FIG. 10, illustrates another embodiment of the present invention wherein microwave energy is introduced into a cylindrical metallic cavity (54) by means of one or more waveguide conduits (55) such that the fundamental waveguide mode in the waveguide(s) (55) is transformed into the TE11 mode within the cavity (54). The benefit of this TE11 mode configuration is that the energy distribution within the cavity (54) is maximized along the longitudinal axis and furthermore maximized by the placement of a metallic end-piece (56) to the cavity. A second cavity (57), being essentially transparent to microwave energy, is introduced into the first cavity (54). A plasma is thus formed and sustained within the second cavity (57). Process gas is introduced into the cavity (57) through tangentially mounted inlets (58) and by means of a small-diameter nozzle (59) such that there is a dominant vortex flow pattern to the gas within the second cavity (57) as well as a supersonic velocity component due to the effect of the small-diameter nozzle (59). The benefit of using the vortex flow is that some or essentially all of the process gas entering the cavity can be constrained to flow in the vicinity of the maximum microwave power density, thus enhancing plasma formation and gas reactions. As well, the vortex flow (particularly when a reverse vortex flow is used) acts to insulate the vessel (57) from the plasma heat. The advantage of using the second cavity (57) is that it constrains the gas flow to a smaller diameter cross section, thus enhancing the vortex flow pattern and reducing the transit time of the gas passing through the plasma region. Furthermore, the use of the second vessel (57) maintains the plasma from contacting the metallic walls of the first vessel (54), thus preventing heating of the vessel. The advantage of using the waveguide mode conversion feed arrangement is that multiple waveguide generators and feeds may be connected to the same reactor, effectively increasing the processing capacity of the unit. For example, using a microwave frequency of 915 MHz, the reactor vessel (54) is at least approximately 10 inches in diameter and the second vessel (57) may be up to 4 inches or 6 inches in diameter such that the total gas flow and power input are significantly higher than possible using other reactor configurations.

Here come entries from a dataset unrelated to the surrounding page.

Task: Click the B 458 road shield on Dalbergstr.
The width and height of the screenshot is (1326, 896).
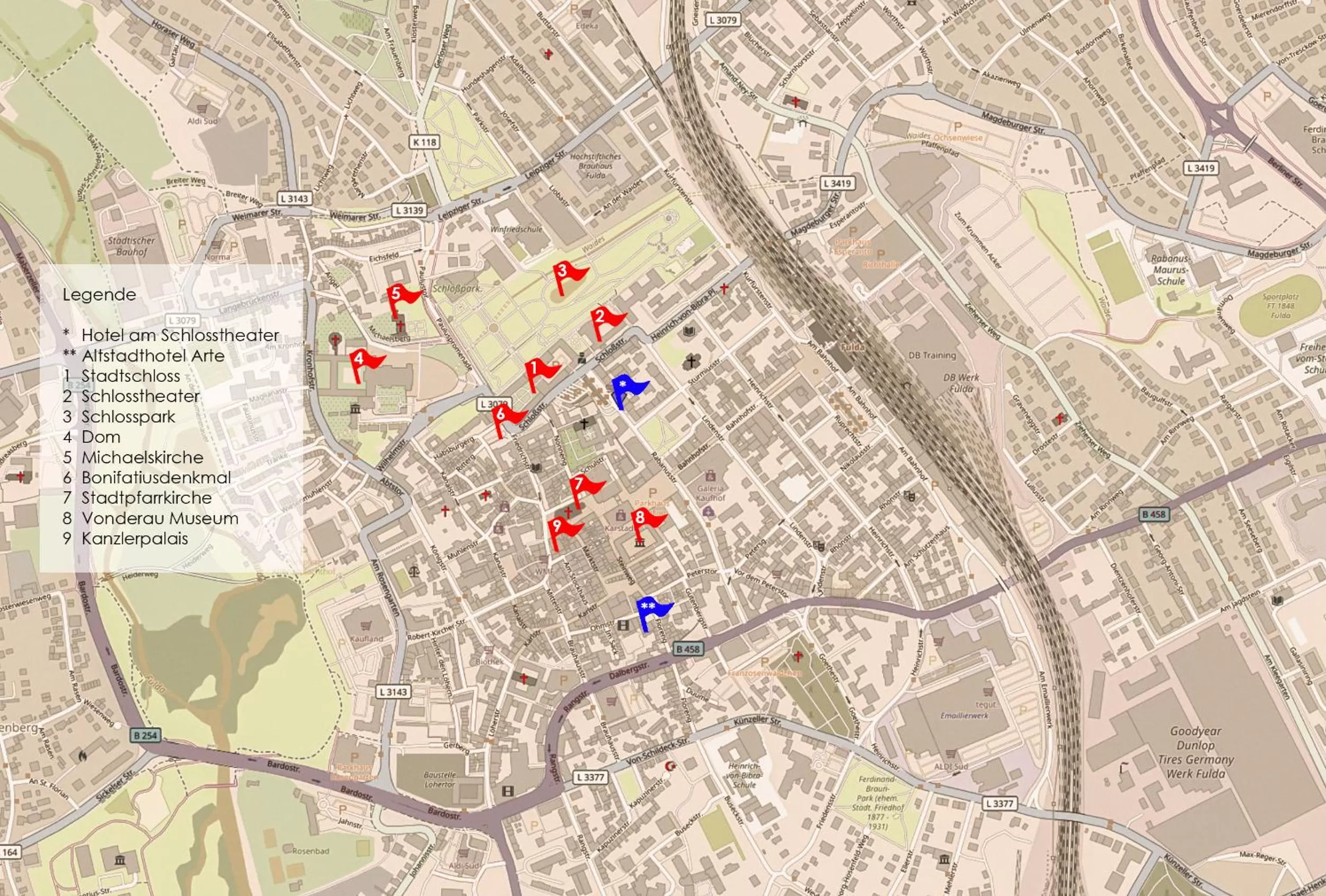Action: [687, 649]
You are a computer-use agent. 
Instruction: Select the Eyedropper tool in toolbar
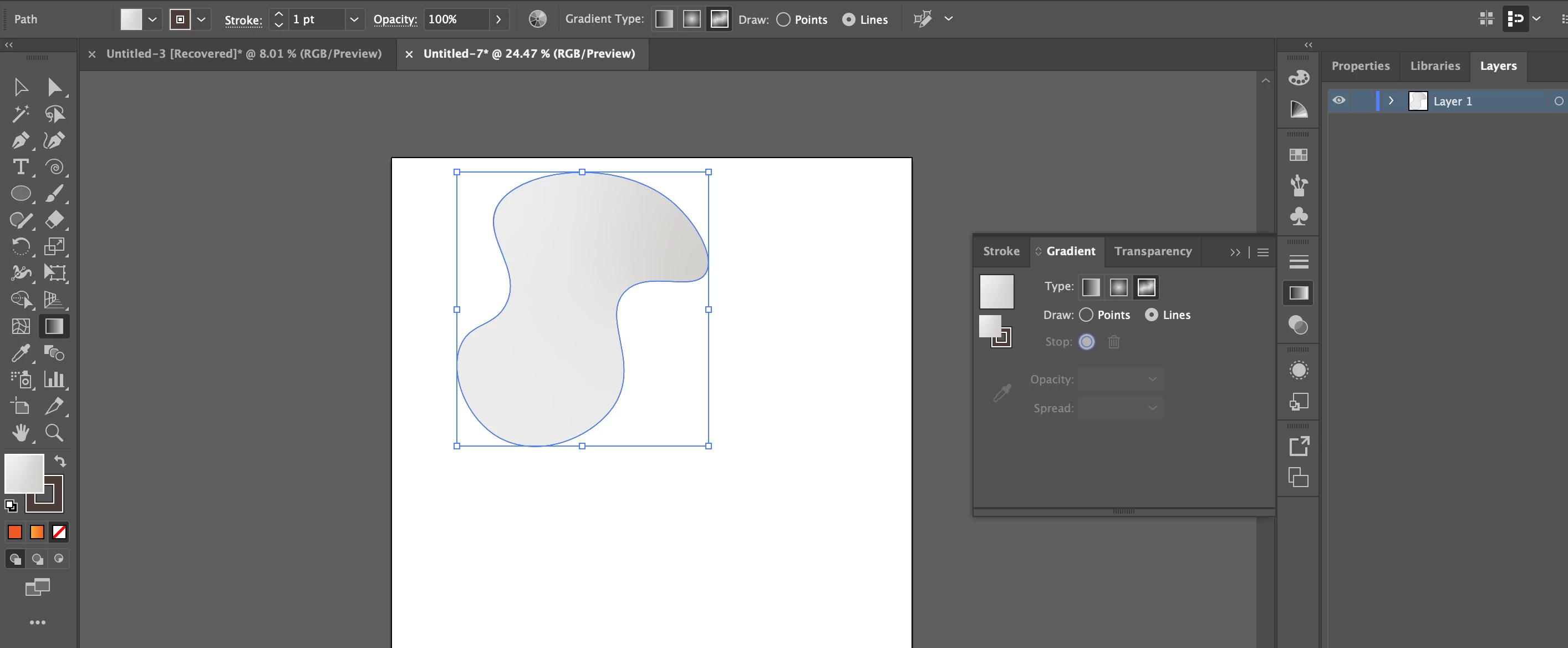coord(20,353)
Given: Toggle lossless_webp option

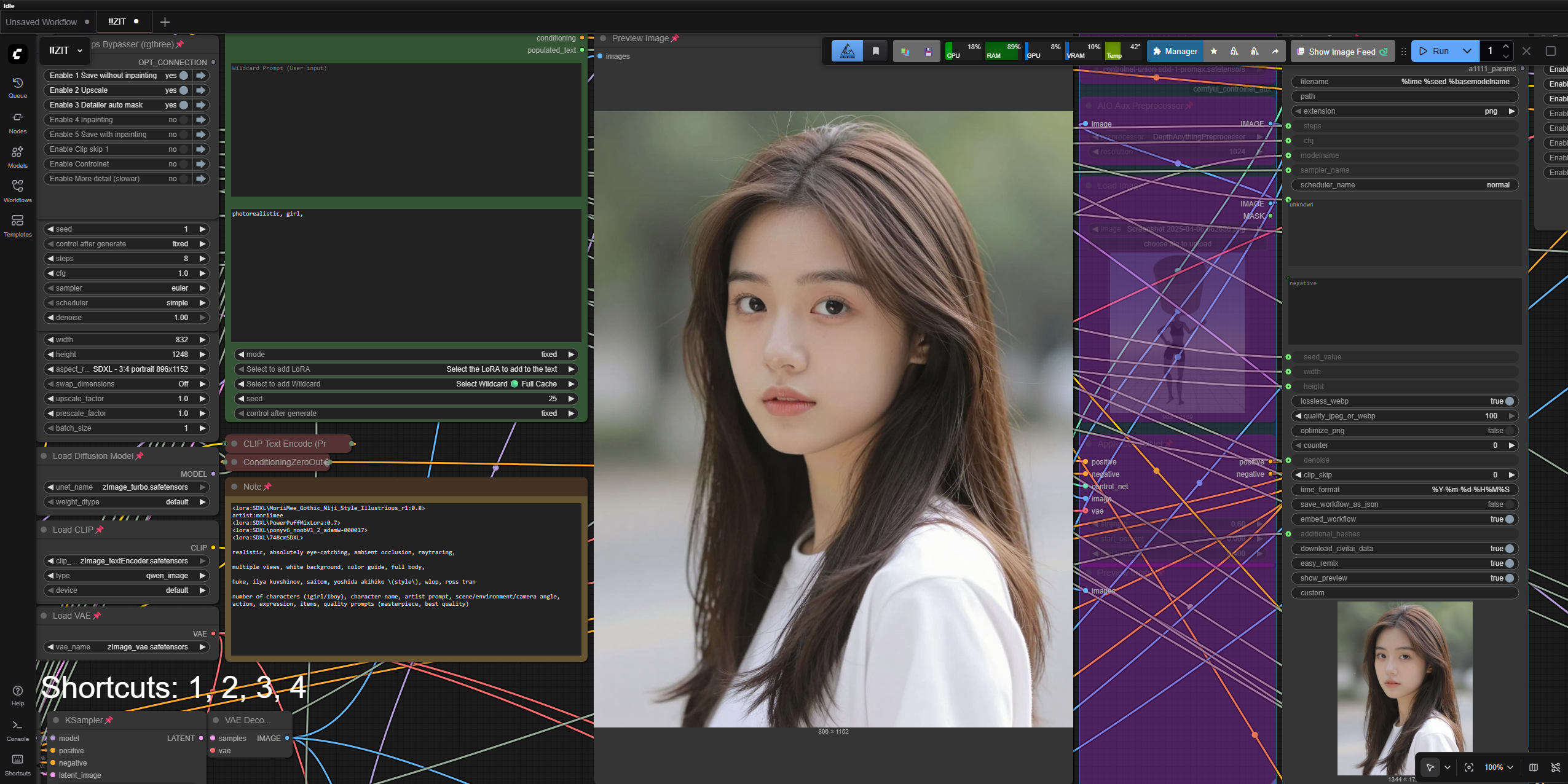Looking at the screenshot, I should coord(1509,401).

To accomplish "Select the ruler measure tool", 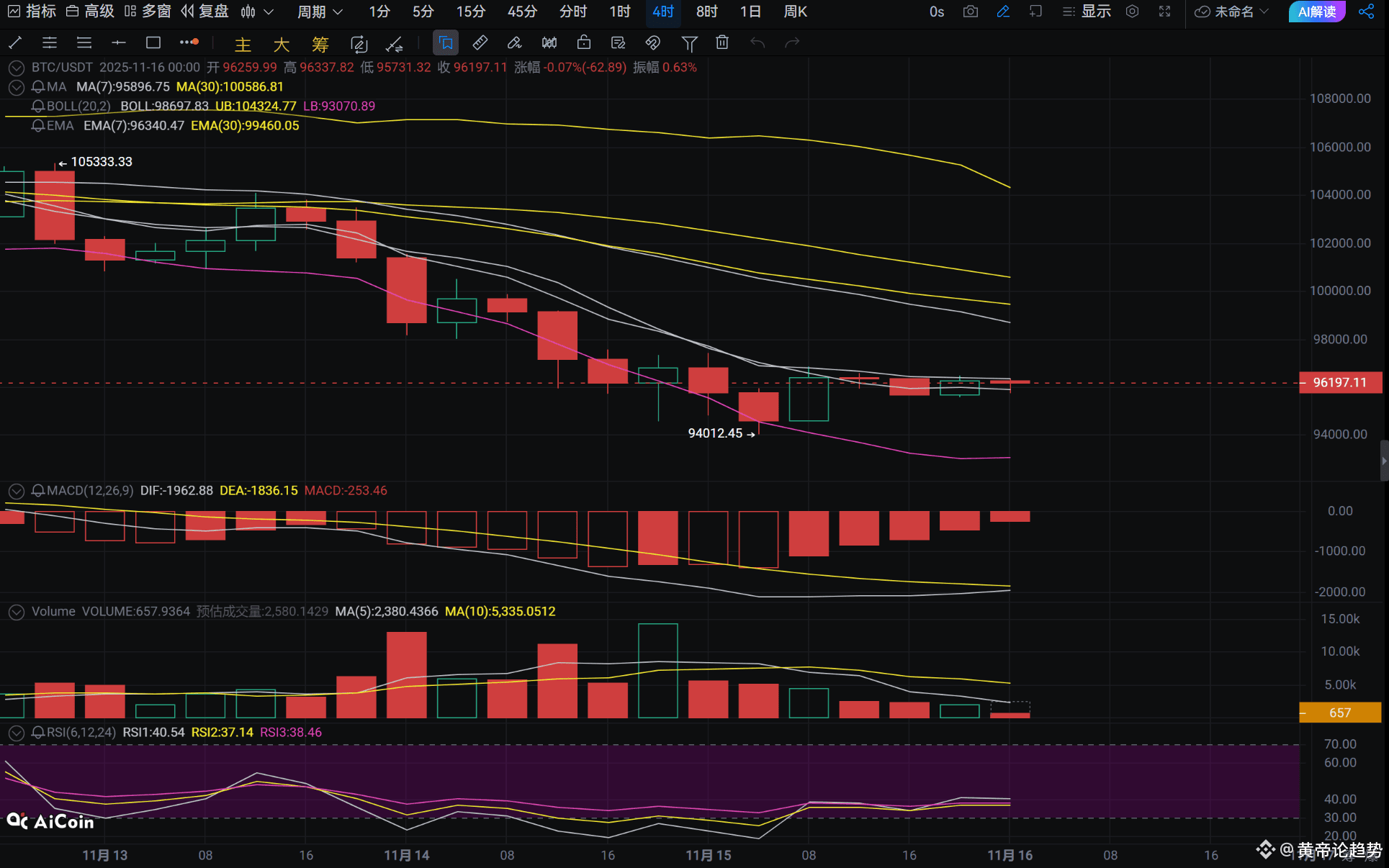I will click(x=480, y=43).
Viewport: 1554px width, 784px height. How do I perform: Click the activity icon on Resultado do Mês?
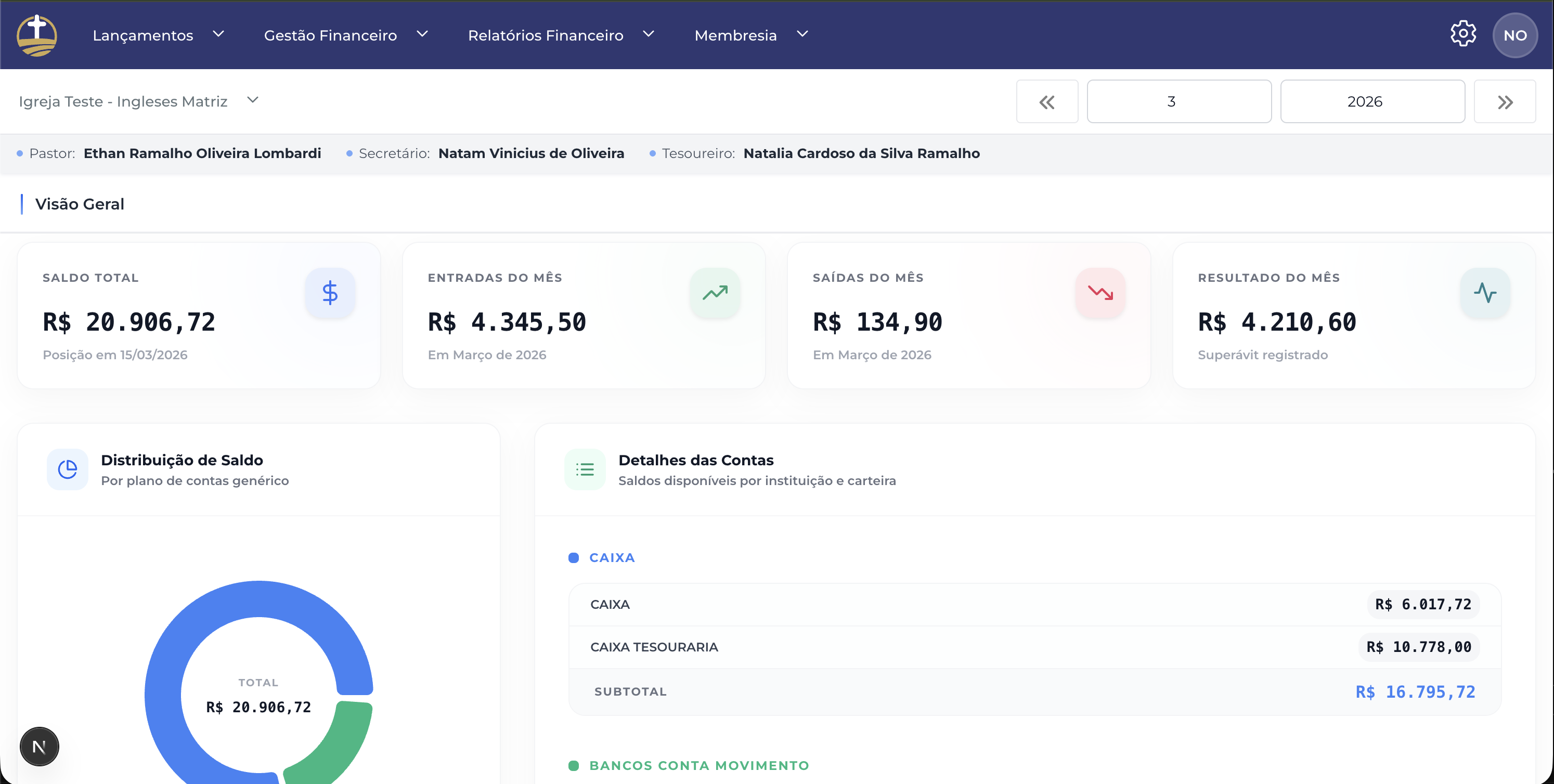coord(1485,293)
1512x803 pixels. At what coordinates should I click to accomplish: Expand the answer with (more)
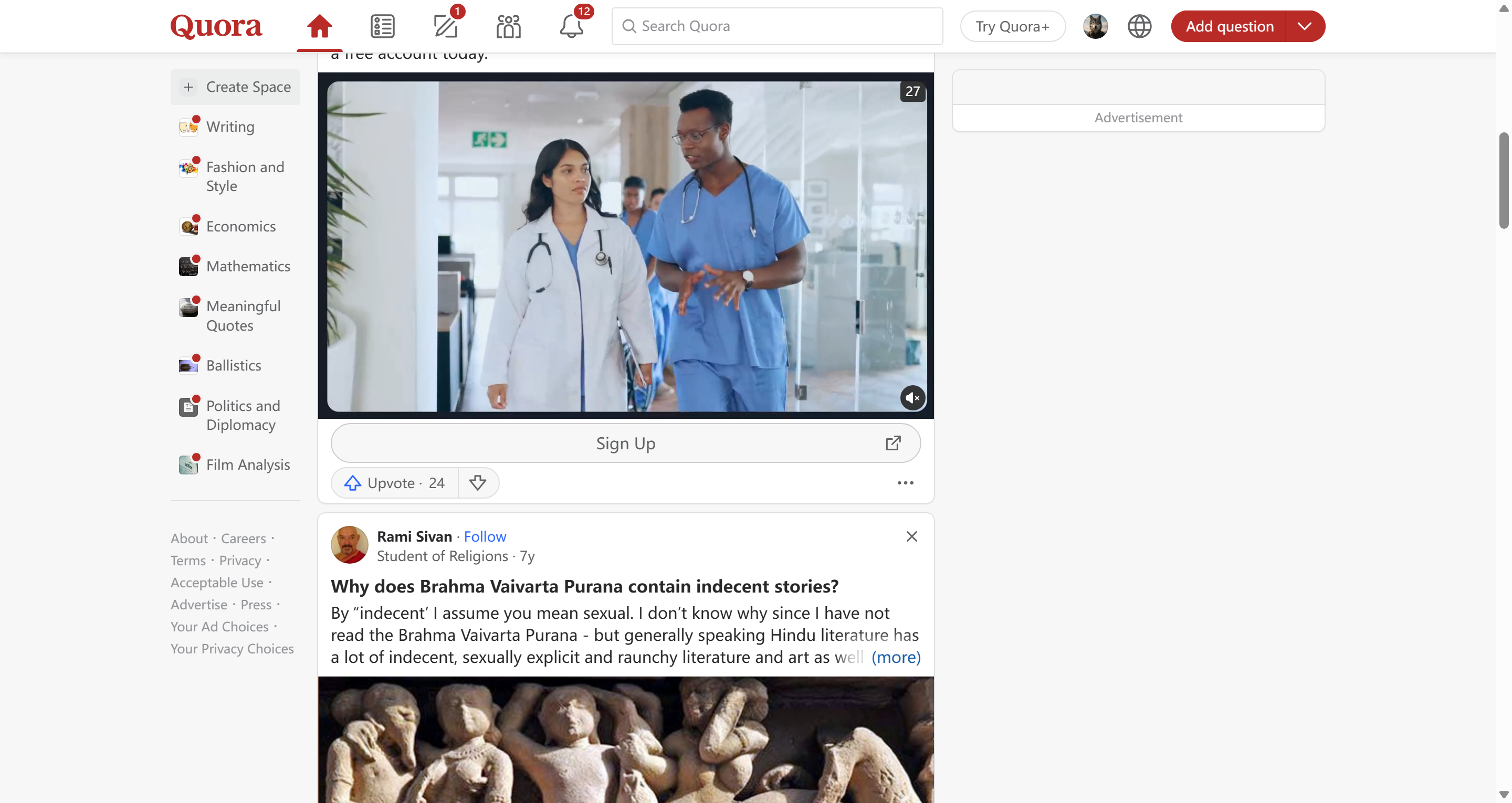[x=896, y=657]
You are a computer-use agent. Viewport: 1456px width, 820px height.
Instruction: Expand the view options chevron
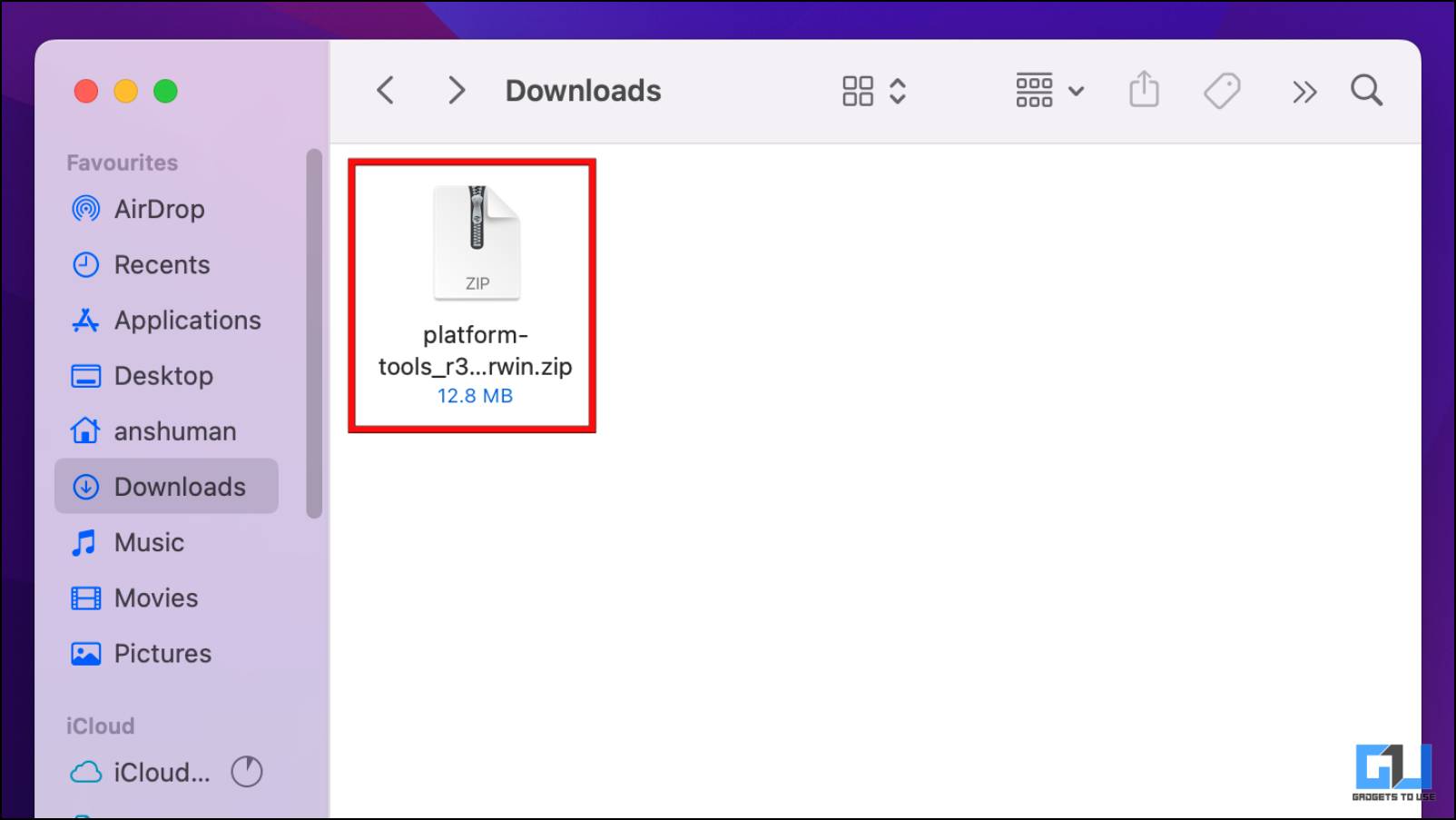click(899, 90)
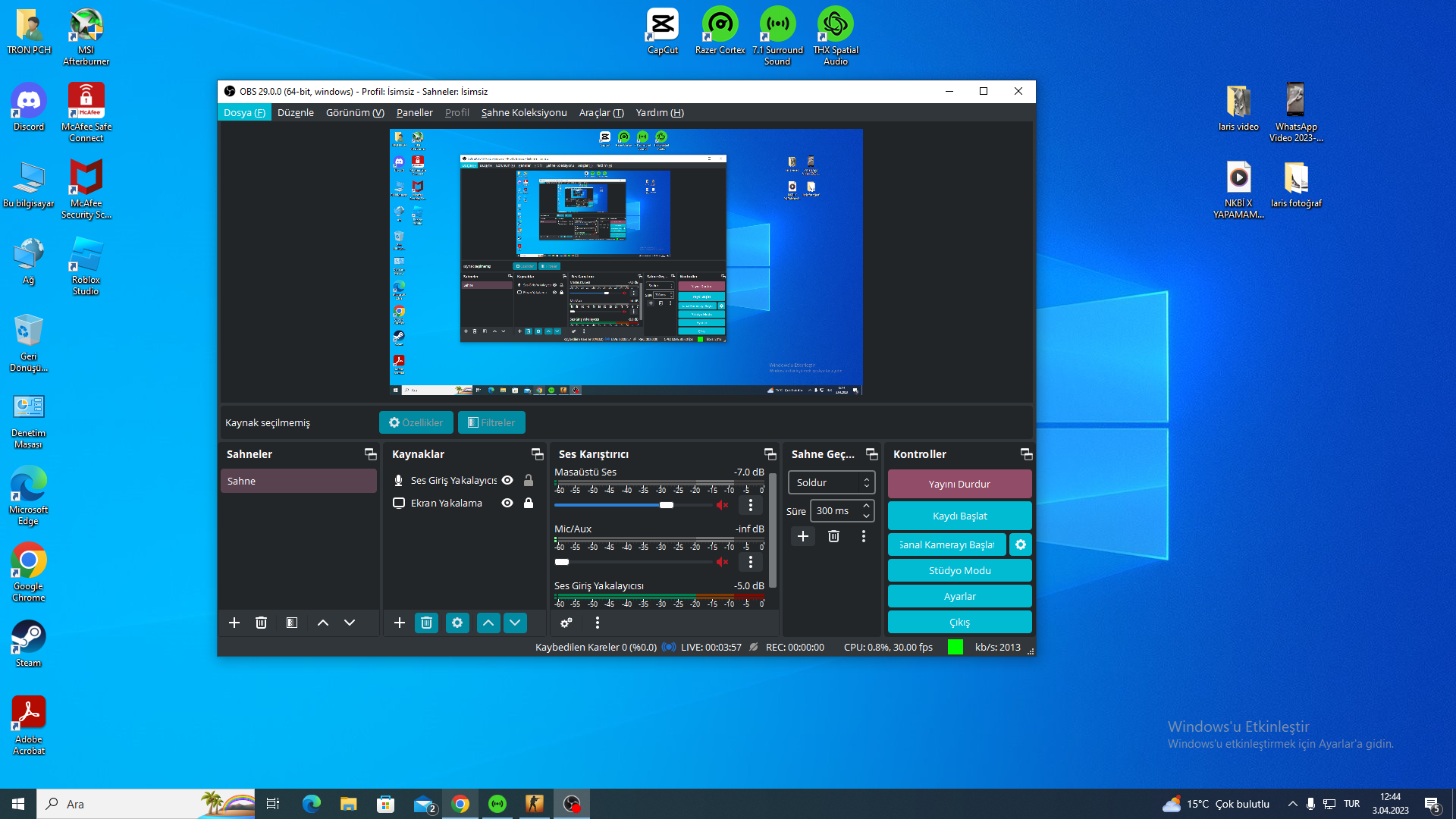Toggle visibility of Ekran Yakalama source
The height and width of the screenshot is (819, 1456).
pos(507,503)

The plasma so formed within the cavity (57) exits via a connecting conduit (60) before entering a second cavity (61) containing catalyst materials (62), for example in the form of powder, pellets or short, hollow cylinders. The second cavity (61) is closely affixed to the reactor cavity (54) such that the transit time of gas (plasma) exiting the first reactor (54) is minimized. The second cavity (61) is disposed to operate as a fluidized bed of catalyst material (62) (specifically a bubbling fluidized bed) in which the catalyst materials (62) are suspended and continuously intermixed in an expanded bed supported by the plasma gas flow from the reactor cavity (54). The design of fluidized beds is well known such that the size of the second cavity (61), the size and shape of the catalyst “particles”, the depth of the fluidized bed (62) and the gas characteristics can be used to produce the desired fluidized bed operating characteristics. The dimensions of the fluidized bed cavity (61) are further constrained to ensure that the cavity is below the cutoff of the microwave frequency being used, thus ensuring that the microwave energy is fully contained within the reactor cavity (54). The gas stream thereafter exits from the fluidized bed chamber (61) through an exhaust conduit (63).

The characteristics of the fluidized bed (62) are such that the individual catalyst “particles” are continuously circulated throughout the bed, with the fluidizing gas passing through the spaces between the “particles” such that the processing occurring in the bed, being between the process gas components and the catalyst materials, achieves an overall steady-state condition, and although the bed itself may not have completely uniform characteristics (such as temperature), the gas product passing through it, by virtue of the many possible random paths through the bed, will achieve a steady state condition.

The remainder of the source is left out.